▶ _Data to use_
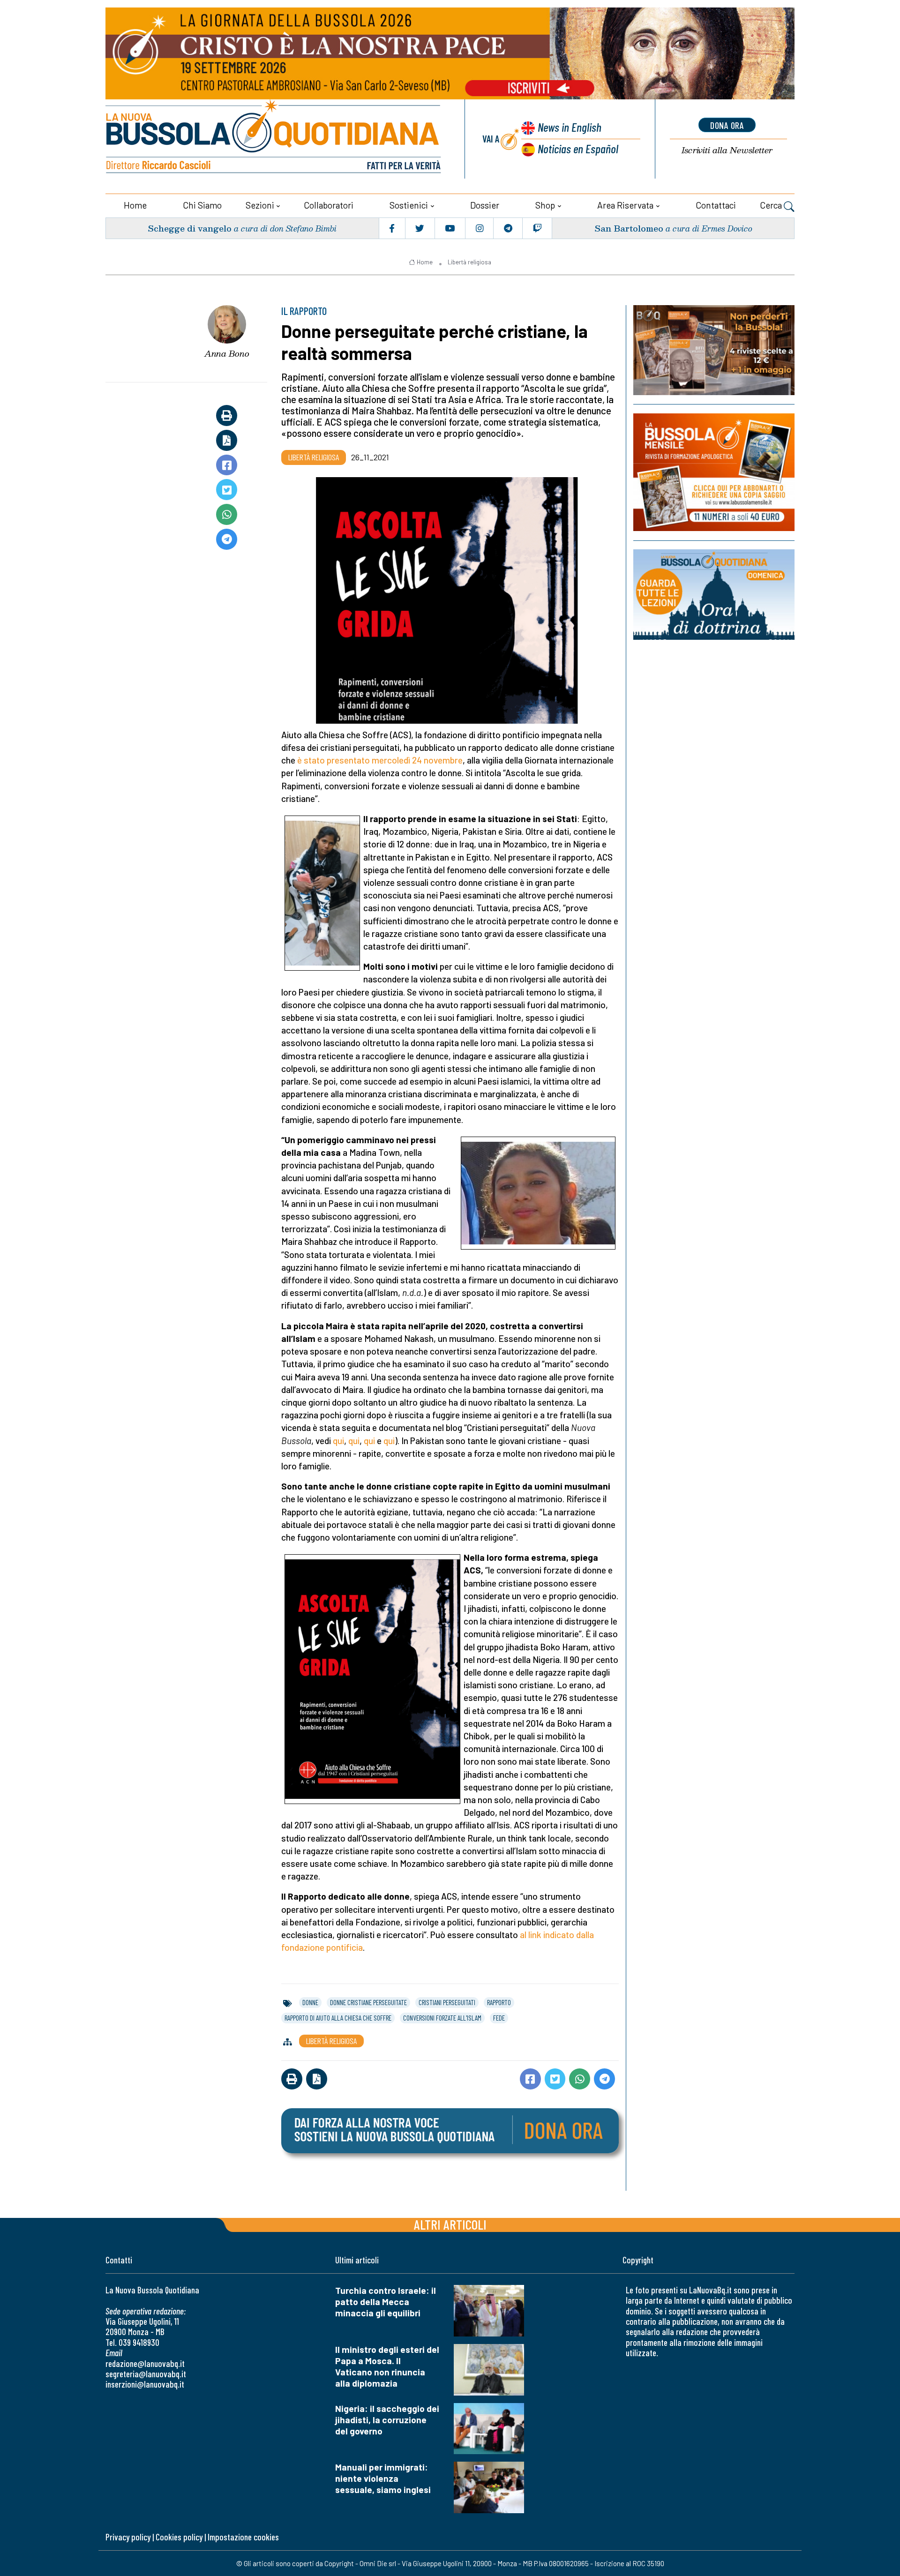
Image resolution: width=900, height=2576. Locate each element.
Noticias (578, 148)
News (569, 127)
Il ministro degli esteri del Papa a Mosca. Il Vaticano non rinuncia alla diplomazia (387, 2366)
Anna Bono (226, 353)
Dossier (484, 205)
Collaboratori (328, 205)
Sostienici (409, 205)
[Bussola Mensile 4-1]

--

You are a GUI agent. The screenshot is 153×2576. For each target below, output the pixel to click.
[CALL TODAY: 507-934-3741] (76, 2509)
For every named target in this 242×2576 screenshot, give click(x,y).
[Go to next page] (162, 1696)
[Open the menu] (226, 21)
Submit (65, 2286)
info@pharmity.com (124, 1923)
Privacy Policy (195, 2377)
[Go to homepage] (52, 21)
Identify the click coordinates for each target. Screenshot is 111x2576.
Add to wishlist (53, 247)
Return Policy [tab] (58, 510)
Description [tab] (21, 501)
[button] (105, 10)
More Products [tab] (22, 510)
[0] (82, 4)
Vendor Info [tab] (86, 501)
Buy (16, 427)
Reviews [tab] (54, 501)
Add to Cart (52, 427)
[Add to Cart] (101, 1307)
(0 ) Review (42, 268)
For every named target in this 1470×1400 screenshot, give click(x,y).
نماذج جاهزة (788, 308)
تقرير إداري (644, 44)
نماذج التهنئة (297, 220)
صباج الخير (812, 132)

▶ _Exercise instructions_
Check each line in the records above for the word "give". Return those that have it.

▶ _Response to this task_
For every named target in this 242×2576 screenshot, give click(x,y).
For every named target in this 1470×1400 screenshot, give click(x,y).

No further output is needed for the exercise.